Lloyds and Nationwide breach PPI Order
The Competition and Markets Authority (CMA) has written to Lloyds Banking Group and Nationwide about their non-compliance with the Payment Protection Insurance (PPI) Market Investigation Order of 2011.
The CMA has reported that Lloyds committed 18 breaches of the PPI Order. In 14 of the breaches, Lloyds failed to send annual reviews to 4,950 PPI customers within 14 days of the anniversary date. Similarly, in 4 of the breaches, Lloyds included incorrect information or failed to provide information to 5,537 PPI customers.
The CMA also wrote to Nationwide about a breach of the PPI Order. Nationwide failed to send Annual Reviews to 3,053 Mortgage Payment Protection Insurance customers by the due date of February 1 2020.
The breaches came to light as a result of the assurance work carried out by both banks as required by the directions which the CMA issued to the lenders in October 2018.
The directions required both Lloyds and Nationwide to implement new processes to ensure future compliance and appoint an independent body to conduct assurance audits of its processes and controls.
The two banks are required to continue providing annual assurance audits to the CMA, continue maintaining their compliance processes and controls, and notify the CMA within 14 days of any breaches identified.
Lloyds stated that in total, 10,487 customers were affected by these breaches and £95,937.78 has already been refunded to customers.
The CMA has said that the breaches collectively represent the banks’ significant failure to maintain compliance with the order.

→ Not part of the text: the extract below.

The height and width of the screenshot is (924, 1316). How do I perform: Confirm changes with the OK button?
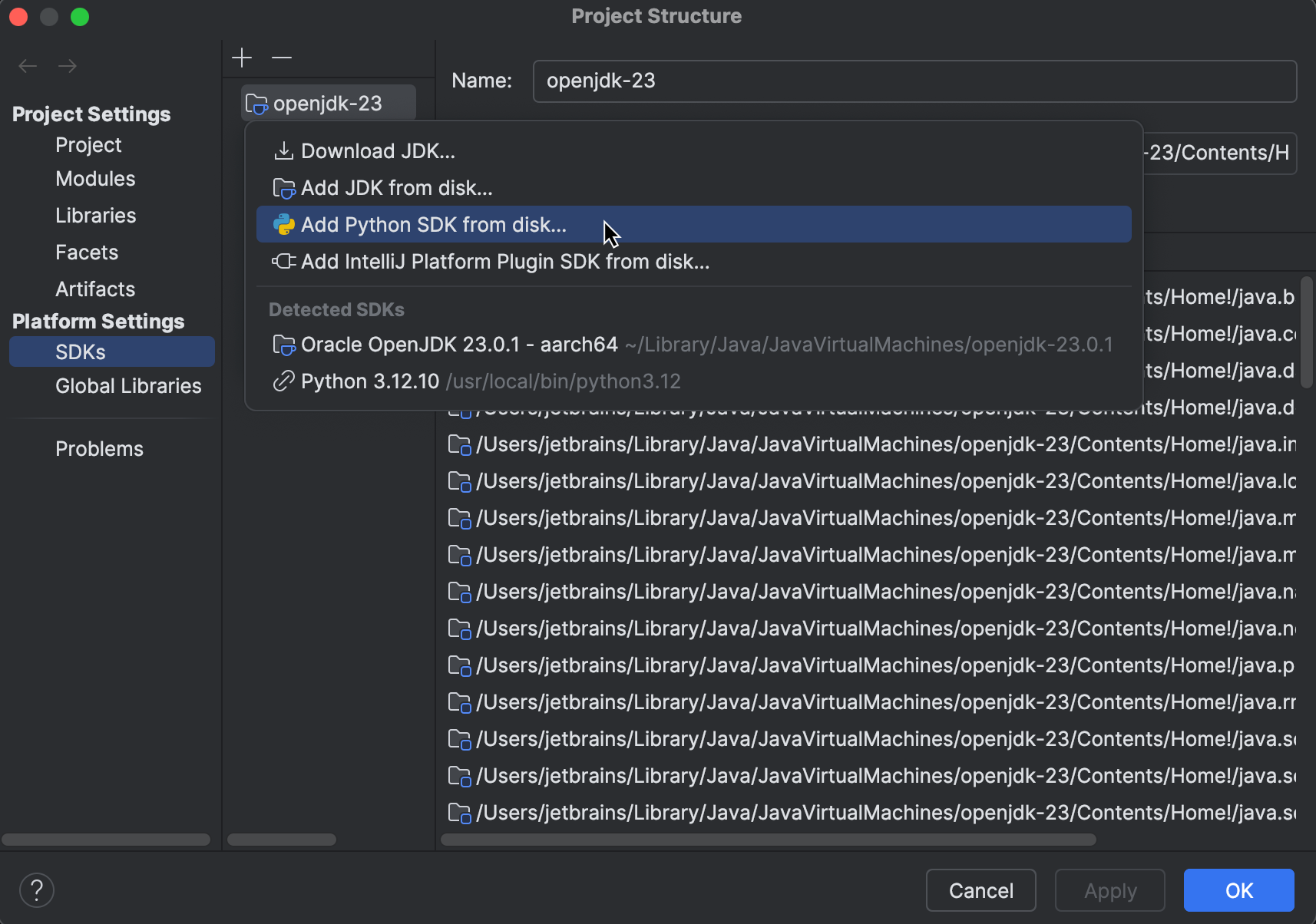(x=1237, y=889)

CMA has said that Lloyds is now putting in place processes to ensure its future compliance with the order. Lloyds has stated that it has either corrected the underlying cause of each breach or is in the process of doing so. Lloyds has also committed to writing to affected customers to apologise and offer refunds where customers have suffered losses, and we understand this process has already begun for some customers.
Nationwide has since sent an apology letter to all impacted customers with the offer of a refund of premiums. Affected customers who choose to cancel their policy and receive refunds of premiums will also receive 8% compensatory interest.